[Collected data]
════════════════════
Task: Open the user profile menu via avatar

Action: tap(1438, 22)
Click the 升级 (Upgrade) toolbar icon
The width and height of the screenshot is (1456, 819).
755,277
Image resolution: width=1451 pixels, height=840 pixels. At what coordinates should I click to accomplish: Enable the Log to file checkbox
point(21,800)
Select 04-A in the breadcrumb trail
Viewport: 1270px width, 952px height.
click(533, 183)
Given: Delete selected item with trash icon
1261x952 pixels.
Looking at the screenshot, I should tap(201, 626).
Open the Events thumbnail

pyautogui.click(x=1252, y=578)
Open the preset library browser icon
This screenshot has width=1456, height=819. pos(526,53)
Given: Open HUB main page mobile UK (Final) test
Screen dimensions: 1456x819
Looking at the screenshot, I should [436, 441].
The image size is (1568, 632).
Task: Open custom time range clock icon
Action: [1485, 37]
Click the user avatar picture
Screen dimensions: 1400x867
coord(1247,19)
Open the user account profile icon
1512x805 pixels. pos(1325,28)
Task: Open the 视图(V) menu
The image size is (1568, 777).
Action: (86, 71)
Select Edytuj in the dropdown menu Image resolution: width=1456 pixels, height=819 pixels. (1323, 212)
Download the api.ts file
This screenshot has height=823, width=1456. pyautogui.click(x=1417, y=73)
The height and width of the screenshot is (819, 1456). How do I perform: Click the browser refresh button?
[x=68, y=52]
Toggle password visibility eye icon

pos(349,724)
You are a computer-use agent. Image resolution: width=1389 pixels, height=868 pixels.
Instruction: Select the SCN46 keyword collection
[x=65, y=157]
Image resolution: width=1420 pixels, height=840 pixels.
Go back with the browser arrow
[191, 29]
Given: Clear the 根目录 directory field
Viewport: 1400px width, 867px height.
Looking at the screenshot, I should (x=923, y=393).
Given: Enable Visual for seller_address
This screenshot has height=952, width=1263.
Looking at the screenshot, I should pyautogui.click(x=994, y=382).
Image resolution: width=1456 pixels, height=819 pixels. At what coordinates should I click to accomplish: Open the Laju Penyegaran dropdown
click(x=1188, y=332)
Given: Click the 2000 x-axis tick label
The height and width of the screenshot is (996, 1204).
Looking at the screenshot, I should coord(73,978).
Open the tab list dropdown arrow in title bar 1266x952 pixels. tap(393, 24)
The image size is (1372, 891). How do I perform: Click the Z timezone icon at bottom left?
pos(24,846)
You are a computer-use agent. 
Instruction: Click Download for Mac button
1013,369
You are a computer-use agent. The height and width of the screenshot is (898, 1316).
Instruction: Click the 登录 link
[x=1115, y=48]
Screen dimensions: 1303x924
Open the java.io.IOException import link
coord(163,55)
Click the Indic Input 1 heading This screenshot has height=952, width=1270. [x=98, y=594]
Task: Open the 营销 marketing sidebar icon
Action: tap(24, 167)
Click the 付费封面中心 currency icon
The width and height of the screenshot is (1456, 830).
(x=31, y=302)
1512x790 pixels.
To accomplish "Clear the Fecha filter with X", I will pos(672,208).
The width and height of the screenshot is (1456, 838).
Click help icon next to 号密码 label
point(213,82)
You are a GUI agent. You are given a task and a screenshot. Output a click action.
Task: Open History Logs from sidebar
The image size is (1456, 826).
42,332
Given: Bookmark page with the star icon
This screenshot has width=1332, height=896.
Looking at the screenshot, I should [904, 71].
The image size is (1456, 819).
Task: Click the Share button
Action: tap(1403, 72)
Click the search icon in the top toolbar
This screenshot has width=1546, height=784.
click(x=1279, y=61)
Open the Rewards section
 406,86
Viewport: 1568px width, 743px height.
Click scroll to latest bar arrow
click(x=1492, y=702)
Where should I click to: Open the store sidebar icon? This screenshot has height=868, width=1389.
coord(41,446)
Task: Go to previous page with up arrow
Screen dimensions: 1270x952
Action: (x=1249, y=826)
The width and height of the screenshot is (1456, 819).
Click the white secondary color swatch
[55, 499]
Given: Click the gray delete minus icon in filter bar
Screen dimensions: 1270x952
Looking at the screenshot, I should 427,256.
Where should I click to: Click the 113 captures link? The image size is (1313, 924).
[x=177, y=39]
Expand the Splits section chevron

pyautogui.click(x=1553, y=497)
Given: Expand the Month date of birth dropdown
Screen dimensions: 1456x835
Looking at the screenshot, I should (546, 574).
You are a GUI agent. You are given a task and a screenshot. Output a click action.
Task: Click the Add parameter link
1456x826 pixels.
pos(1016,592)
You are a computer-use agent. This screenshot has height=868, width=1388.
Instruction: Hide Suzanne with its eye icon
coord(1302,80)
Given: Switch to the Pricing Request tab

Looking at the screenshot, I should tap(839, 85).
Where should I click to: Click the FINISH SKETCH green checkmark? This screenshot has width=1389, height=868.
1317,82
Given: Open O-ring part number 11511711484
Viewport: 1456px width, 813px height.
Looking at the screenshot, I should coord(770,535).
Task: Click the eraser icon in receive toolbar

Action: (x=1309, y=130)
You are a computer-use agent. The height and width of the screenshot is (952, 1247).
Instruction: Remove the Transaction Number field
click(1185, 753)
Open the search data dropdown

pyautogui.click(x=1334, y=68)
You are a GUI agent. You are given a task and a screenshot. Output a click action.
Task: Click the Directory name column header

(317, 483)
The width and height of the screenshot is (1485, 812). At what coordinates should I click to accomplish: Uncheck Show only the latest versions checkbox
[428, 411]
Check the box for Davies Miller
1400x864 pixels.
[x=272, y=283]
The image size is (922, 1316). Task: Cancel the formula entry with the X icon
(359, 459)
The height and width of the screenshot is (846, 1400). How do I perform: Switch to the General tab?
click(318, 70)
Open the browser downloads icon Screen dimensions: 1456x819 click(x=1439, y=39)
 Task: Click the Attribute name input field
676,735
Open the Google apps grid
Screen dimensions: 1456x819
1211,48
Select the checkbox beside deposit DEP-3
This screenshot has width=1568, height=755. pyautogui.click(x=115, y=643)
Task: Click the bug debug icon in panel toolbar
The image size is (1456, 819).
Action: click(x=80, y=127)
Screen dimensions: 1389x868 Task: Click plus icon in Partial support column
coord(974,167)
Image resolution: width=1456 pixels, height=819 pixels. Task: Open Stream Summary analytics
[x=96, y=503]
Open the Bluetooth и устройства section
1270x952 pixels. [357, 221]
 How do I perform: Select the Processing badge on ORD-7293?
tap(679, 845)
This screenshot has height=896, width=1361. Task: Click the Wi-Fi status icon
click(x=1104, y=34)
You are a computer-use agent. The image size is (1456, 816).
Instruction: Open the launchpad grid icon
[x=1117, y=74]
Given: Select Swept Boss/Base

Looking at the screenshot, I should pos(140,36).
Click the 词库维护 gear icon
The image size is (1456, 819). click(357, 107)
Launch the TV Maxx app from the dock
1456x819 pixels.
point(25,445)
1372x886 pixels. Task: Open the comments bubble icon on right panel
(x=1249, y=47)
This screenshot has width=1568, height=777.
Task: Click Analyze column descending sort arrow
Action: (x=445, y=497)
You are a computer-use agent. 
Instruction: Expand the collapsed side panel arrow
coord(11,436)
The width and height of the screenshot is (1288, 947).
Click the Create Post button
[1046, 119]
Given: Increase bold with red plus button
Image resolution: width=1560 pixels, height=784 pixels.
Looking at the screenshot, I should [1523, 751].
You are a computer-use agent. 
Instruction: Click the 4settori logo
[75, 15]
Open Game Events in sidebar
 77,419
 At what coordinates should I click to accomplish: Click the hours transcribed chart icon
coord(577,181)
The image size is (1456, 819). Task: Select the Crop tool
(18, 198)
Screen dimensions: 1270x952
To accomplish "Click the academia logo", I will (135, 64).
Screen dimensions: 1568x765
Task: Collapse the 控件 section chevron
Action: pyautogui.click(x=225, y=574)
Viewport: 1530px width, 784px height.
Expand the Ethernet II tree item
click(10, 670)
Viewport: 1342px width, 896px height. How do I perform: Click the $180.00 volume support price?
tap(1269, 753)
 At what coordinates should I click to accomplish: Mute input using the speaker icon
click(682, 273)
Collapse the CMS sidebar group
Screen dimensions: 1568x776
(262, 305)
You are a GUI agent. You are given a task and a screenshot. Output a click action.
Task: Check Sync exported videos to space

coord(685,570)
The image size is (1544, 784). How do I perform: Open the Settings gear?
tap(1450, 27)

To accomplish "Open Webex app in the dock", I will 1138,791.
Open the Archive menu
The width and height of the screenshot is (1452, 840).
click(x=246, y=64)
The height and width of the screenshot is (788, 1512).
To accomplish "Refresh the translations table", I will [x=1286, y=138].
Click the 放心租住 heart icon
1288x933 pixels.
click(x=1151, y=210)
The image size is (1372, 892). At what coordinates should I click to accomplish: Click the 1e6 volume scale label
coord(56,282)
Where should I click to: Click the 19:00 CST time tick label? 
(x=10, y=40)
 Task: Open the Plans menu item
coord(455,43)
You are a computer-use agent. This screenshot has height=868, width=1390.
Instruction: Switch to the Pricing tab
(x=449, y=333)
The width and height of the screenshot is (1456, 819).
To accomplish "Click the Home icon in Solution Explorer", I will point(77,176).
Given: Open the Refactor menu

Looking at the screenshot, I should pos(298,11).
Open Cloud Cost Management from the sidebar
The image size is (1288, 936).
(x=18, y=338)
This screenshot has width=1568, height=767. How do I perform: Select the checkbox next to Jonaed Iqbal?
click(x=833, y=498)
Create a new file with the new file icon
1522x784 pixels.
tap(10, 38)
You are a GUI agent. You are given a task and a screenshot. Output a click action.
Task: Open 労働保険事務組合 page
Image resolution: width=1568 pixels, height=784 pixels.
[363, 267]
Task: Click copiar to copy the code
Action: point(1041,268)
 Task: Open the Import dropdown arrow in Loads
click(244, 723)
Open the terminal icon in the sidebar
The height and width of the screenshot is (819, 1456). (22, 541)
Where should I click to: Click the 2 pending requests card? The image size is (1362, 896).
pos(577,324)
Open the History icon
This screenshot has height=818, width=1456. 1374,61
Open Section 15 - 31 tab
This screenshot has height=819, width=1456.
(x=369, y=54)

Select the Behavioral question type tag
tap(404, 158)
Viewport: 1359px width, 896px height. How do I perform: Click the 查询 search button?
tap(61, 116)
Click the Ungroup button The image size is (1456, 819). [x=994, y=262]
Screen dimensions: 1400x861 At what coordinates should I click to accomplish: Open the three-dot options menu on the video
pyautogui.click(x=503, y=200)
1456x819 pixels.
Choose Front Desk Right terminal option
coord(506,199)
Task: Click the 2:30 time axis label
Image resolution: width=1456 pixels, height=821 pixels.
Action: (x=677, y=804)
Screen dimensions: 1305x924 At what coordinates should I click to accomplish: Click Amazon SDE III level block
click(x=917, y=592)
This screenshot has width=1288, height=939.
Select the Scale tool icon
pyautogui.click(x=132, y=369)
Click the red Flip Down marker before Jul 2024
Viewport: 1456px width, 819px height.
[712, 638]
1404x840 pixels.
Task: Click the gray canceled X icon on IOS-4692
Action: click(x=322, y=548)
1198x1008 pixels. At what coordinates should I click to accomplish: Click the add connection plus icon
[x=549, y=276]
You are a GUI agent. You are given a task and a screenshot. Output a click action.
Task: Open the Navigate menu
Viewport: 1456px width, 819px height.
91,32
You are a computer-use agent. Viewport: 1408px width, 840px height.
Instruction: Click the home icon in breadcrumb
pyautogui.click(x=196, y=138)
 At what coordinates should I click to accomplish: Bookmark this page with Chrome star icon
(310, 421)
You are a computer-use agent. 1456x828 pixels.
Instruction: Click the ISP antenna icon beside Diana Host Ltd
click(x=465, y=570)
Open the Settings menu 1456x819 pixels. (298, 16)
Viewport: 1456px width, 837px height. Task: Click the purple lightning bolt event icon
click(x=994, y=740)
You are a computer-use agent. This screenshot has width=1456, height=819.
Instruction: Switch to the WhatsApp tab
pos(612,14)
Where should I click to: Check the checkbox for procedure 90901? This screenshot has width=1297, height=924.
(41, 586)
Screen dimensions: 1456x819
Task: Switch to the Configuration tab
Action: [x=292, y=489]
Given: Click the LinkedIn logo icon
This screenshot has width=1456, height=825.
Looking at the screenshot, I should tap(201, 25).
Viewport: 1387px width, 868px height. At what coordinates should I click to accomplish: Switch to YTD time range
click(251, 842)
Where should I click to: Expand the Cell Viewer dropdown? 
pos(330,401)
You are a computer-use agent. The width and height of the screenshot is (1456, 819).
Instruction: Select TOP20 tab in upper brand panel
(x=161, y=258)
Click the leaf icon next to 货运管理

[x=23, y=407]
════════════════════
- [Task requirements]: Copy out the range of lines above starting at the line with "Click the Ungroup" and ending at the line with "Given: Click the LinkedIn logo icon", exactly and including both.

- [Task solution]:
Click the Ungroup button The image size is (1456, 819). [x=994, y=262]
Screen dimensions: 1400x861 At what coordinates should I click to accomplish: Open the three-dot options menu on the video
pyautogui.click(x=503, y=200)
1456x819 pixels.
Choose Front Desk Right terminal option
coord(506,199)
Task: Click the 2:30 time axis label
Image resolution: width=1456 pixels, height=821 pixels.
Action: (x=677, y=804)
Screen dimensions: 1305x924 At what coordinates should I click to accomplish: Click Amazon SDE III level block
click(x=917, y=592)
This screenshot has width=1288, height=939.
Select the Scale tool icon
pyautogui.click(x=132, y=369)
Click the red Flip Down marker before Jul 2024
Viewport: 1456px width, 819px height.
[712, 638]
1404x840 pixels.
Task: Click the gray canceled X icon on IOS-4692
Action: click(x=322, y=548)
1198x1008 pixels. At what coordinates should I click to accomplish: Click the add connection plus icon
[x=549, y=276]
You are a GUI agent. You are given a task and a screenshot. Output a click action.
Task: Open the Navigate menu
Viewport: 1456px width, 819px height.
91,32
You are a computer-use agent. Viewport: 1408px width, 840px height.
Instruction: Click the home icon in breadcrumb
pyautogui.click(x=196, y=138)
 At what coordinates should I click to accomplish: Bookmark this page with Chrome star icon
(310, 421)
You are a computer-use agent. 1456x828 pixels.
Instruction: Click the ISP antenna icon beside Diana Host Ltd
click(x=465, y=570)
Open the Settings menu 1456x819 pixels. (298, 16)
Viewport: 1456px width, 837px height. Task: Click the purple lightning bolt event icon
click(x=994, y=740)
You are a computer-use agent. This screenshot has width=1456, height=819.
Instruction: Switch to the WhatsApp tab
pos(612,14)
Where should I click to: Check the checkbox for procedure 90901? This screenshot has width=1297, height=924.
(41, 586)
Screen dimensions: 1456x819
Task: Switch to the Configuration tab
Action: [x=292, y=489]
Given: Click the LinkedIn logo icon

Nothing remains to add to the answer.